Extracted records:
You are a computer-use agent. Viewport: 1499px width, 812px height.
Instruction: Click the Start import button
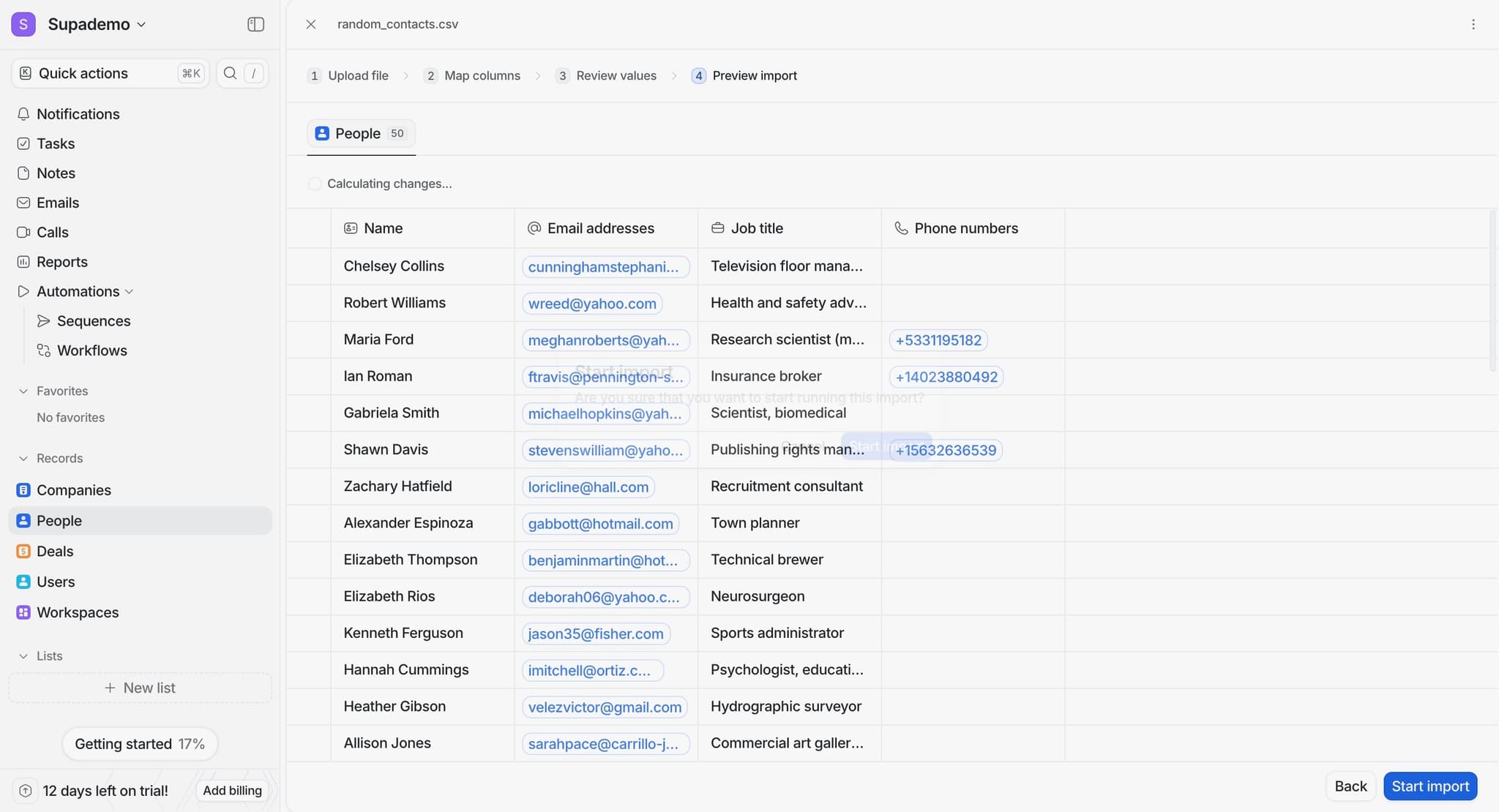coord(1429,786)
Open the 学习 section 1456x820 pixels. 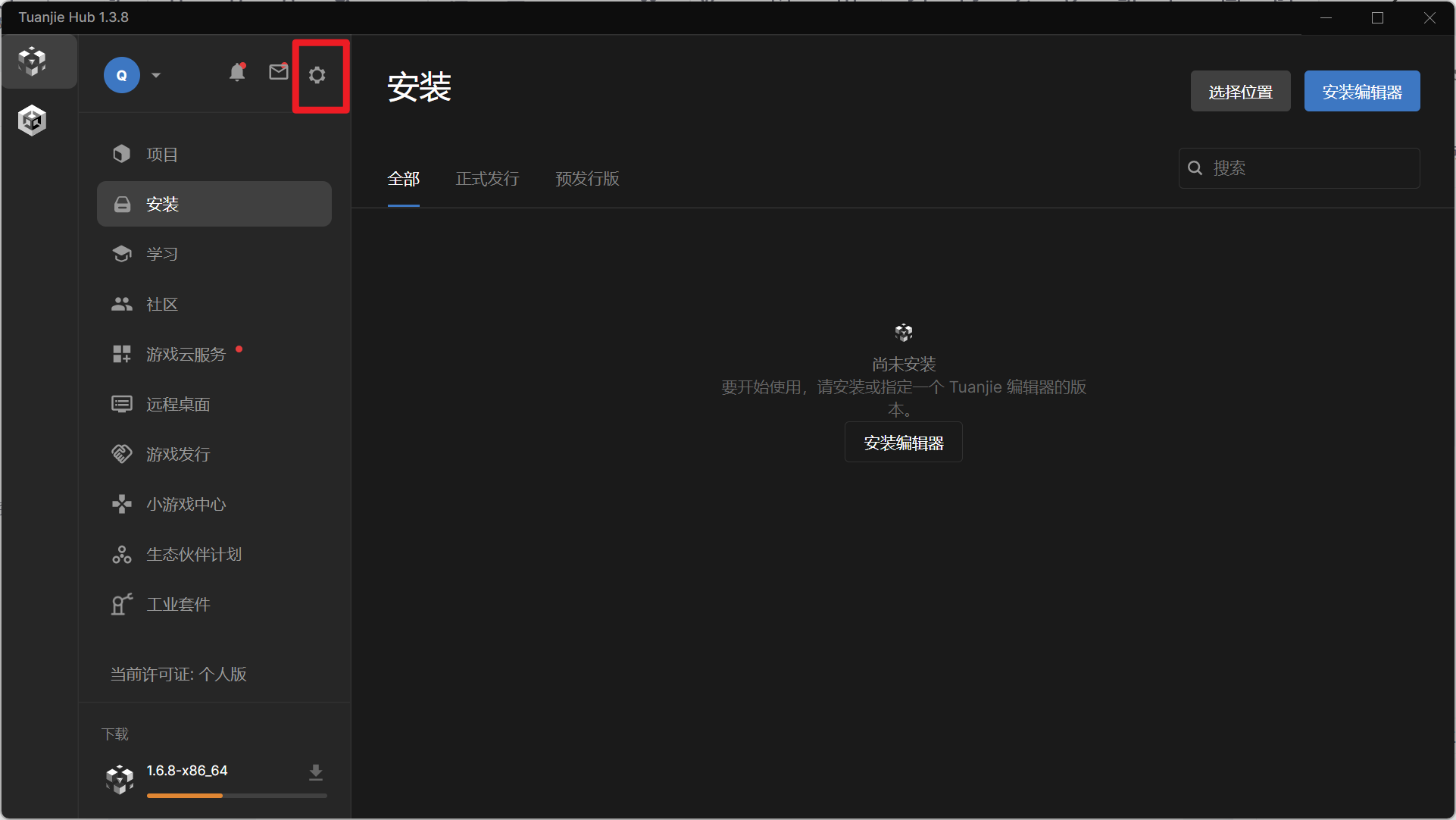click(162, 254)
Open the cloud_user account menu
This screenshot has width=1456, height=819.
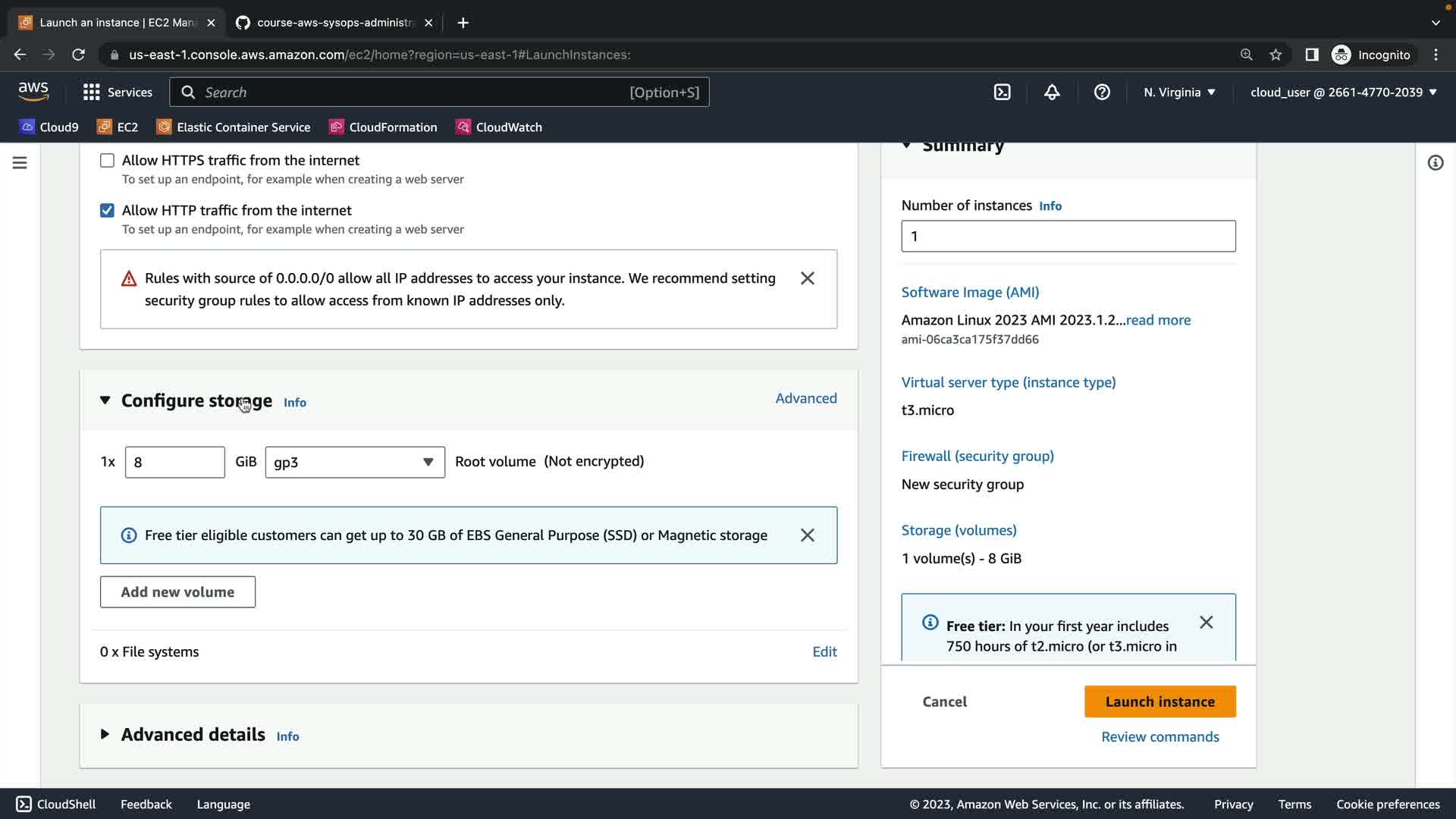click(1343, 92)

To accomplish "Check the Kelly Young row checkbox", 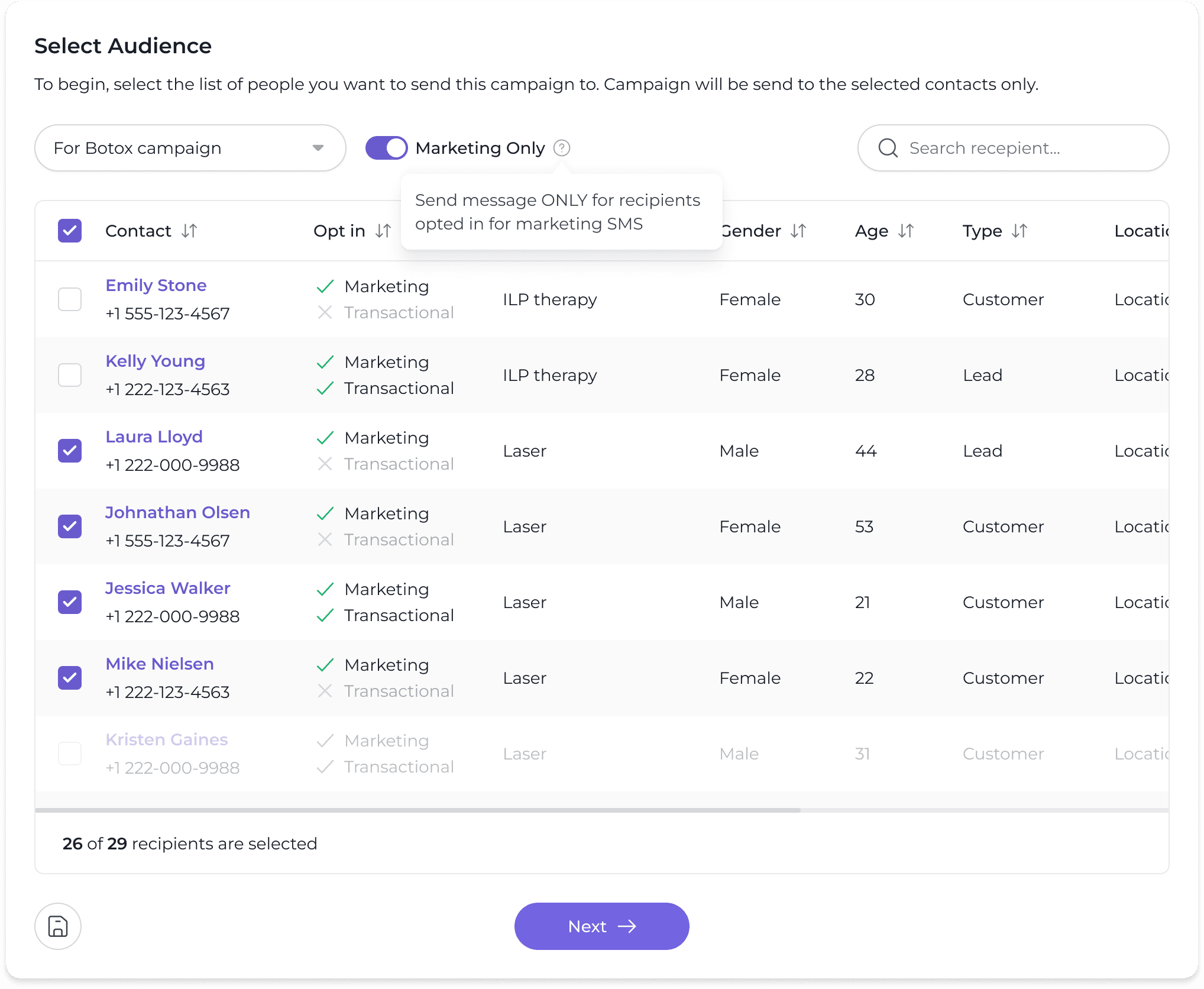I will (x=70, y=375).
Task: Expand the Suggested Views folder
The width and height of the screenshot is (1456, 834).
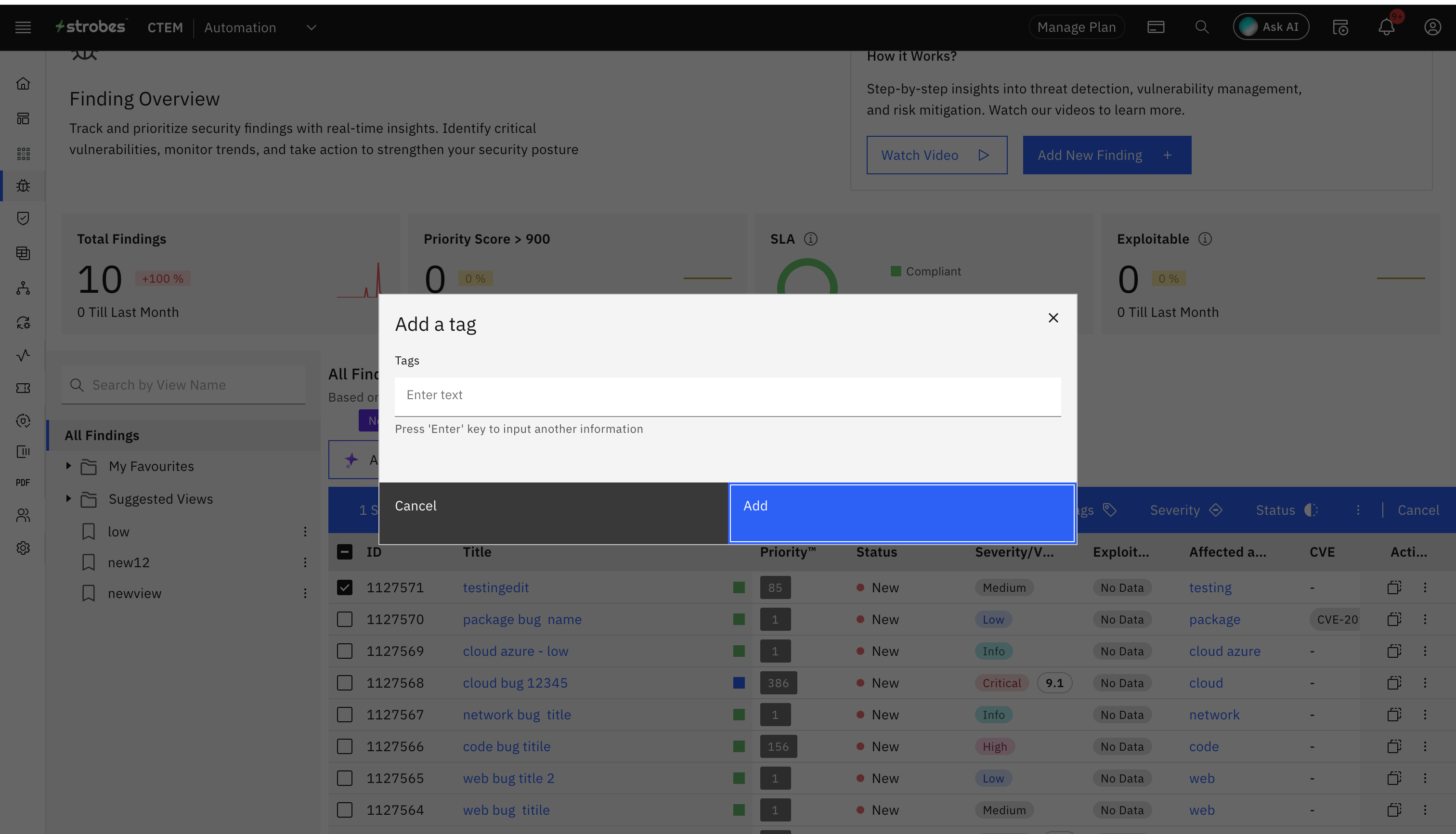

Task instructions: A word-for-word repeat is expected of the lines from the one with "Task: Expand the Suggested Views folder" to the end of the data, both included; pictures are not part of it.

Solution for this exercise:
Task: Expand the Suggested Views folder
The width and height of the screenshot is (1456, 834).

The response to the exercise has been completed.